TASK REQUIREMENTS: Copy every entry below, exactly and in full.

DATA RECORDS:
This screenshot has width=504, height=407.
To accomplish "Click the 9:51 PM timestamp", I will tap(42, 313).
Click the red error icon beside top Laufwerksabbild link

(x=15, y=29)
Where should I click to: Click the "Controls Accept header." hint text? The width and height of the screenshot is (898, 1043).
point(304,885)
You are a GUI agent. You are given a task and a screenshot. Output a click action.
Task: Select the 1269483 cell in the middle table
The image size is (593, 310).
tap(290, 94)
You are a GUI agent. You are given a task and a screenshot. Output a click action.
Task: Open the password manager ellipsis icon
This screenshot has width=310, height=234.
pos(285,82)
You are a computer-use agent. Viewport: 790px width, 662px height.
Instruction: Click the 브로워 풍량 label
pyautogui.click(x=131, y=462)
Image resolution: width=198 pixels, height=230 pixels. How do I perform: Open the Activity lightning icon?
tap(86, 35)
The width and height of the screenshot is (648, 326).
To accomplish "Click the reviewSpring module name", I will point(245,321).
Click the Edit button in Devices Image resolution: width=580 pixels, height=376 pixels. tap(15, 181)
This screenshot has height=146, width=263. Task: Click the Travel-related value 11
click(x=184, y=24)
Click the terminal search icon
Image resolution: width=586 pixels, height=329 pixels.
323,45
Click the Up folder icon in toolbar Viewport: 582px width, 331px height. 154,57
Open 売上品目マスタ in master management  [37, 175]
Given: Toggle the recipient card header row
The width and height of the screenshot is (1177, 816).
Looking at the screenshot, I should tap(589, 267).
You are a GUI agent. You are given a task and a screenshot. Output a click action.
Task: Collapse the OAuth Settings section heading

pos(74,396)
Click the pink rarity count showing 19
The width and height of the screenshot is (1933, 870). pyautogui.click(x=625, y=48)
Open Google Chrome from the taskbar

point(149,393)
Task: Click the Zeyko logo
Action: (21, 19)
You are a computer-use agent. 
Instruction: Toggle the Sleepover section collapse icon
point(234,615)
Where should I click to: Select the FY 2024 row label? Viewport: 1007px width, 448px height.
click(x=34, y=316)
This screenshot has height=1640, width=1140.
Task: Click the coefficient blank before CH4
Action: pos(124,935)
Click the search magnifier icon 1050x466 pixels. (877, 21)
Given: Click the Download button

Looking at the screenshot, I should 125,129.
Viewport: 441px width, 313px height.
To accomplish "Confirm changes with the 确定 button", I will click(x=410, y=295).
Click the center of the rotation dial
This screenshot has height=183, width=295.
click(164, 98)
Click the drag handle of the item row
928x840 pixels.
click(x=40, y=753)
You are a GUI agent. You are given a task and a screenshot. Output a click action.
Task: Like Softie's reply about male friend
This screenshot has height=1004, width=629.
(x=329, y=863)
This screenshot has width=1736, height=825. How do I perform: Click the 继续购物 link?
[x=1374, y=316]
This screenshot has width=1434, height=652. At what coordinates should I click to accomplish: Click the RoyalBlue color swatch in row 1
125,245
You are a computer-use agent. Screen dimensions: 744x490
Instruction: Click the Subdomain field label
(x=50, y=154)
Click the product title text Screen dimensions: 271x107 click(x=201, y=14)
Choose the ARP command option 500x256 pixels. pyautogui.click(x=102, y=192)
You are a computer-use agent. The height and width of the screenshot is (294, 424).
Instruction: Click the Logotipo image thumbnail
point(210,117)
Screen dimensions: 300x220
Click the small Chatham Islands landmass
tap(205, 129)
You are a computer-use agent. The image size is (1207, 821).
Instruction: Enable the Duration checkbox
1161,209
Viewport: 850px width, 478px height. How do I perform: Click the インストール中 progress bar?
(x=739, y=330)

ANSWER:
This screenshot has width=504, height=407.
To accomplish "Click the 9:51 PM timestamp", I will tap(42, 313).
Click the red error icon beside top Laufwerksabbild link

(x=15, y=29)
Where should I click to: Click the "Controls Accept header." hint text? The width and height of the screenshot is (898, 1043).
point(304,885)
You are a GUI agent. You are given a task and a screenshot. Output a click action.
Task: Select the 1269483 cell in the middle table
The image size is (593, 310).
tap(290, 94)
You are a GUI agent. You are given a task and a screenshot. Output a click action.
Task: Open the password manager ellipsis icon
This screenshot has width=310, height=234.
pos(285,82)
You are a computer-use agent. Viewport: 790px width, 662px height.
Instruction: Click the 브로워 풍량 label
pyautogui.click(x=131, y=462)
Image resolution: width=198 pixels, height=230 pixels. How do I perform: Open the Activity lightning icon?
tap(86, 35)
The width and height of the screenshot is (648, 326).
To accomplish "Click the reviewSpring module name", I will point(245,321).
Click the Edit button in Devices Image resolution: width=580 pixels, height=376 pixels. tap(15, 181)
This screenshot has height=146, width=263. Task: Click the Travel-related value 11
click(x=184, y=24)
Click the terminal search icon
Image resolution: width=586 pixels, height=329 pixels.
323,45
Click the Up folder icon in toolbar Viewport: 582px width, 331px height. 154,57
Open 売上品目マスタ in master management  [37, 175]
Given: Toggle the recipient card header row
The width and height of the screenshot is (1177, 816).
Looking at the screenshot, I should tap(589, 267).
You are a GUI agent. You are given a task and a screenshot. Output a click action.
Task: Collapse the OAuth Settings section heading

pos(74,396)
Click the pink rarity count showing 19
The width and height of the screenshot is (1933, 870). pyautogui.click(x=625, y=48)
Open Google Chrome from the taskbar

point(149,393)
Task: Click the Zeyko logo
Action: (21, 19)
You are a computer-use agent. 
Instruction: Toggle the Sleepover section collapse icon
point(234,615)
Where should I click to: Select the FY 2024 row label? Viewport: 1007px width, 448px height.
click(x=34, y=316)
This screenshot has height=1640, width=1140.
Task: Click the coefficient blank before CH4
Action: pos(124,935)
Click the search magnifier icon 1050x466 pixels. (877, 21)
Given: Click the Download button

Looking at the screenshot, I should 125,129.
Viewport: 441px width, 313px height.
To accomplish "Confirm changes with the 确定 button", I will click(x=410, y=295).
Click the center of the rotation dial
This screenshot has height=183, width=295.
click(164, 98)
Click the drag handle of the item row
928x840 pixels.
click(x=40, y=753)
You are a GUI agent. You are given a task and a screenshot. Output a click action.
Task: Like Softie's reply about male friend
This screenshot has height=1004, width=629.
(x=329, y=863)
This screenshot has width=1736, height=825. How do I perform: Click the 继续购物 link?
[x=1374, y=316]
This screenshot has width=1434, height=652. At what coordinates should I click to accomplish: Click the RoyalBlue color swatch in row 1
125,245
You are a computer-use agent. Screen dimensions: 744x490
Instruction: Click the Subdomain field label
(x=50, y=154)
Click the product title text Screen dimensions: 271x107 click(x=201, y=14)
Choose the ARP command option 500x256 pixels. pyautogui.click(x=102, y=192)
You are a computer-use agent. The height and width of the screenshot is (294, 424).
Instruction: Click the Logotipo image thumbnail
point(210,117)
Screen dimensions: 300x220
Click the small Chatham Islands landmass
tap(205, 129)
You are a computer-use agent. The image size is (1207, 821).
Instruction: Enable the Duration checkbox
1161,209
Viewport: 850px width, 478px height. How do I perform: Click the インストール中 progress bar?
(x=739, y=330)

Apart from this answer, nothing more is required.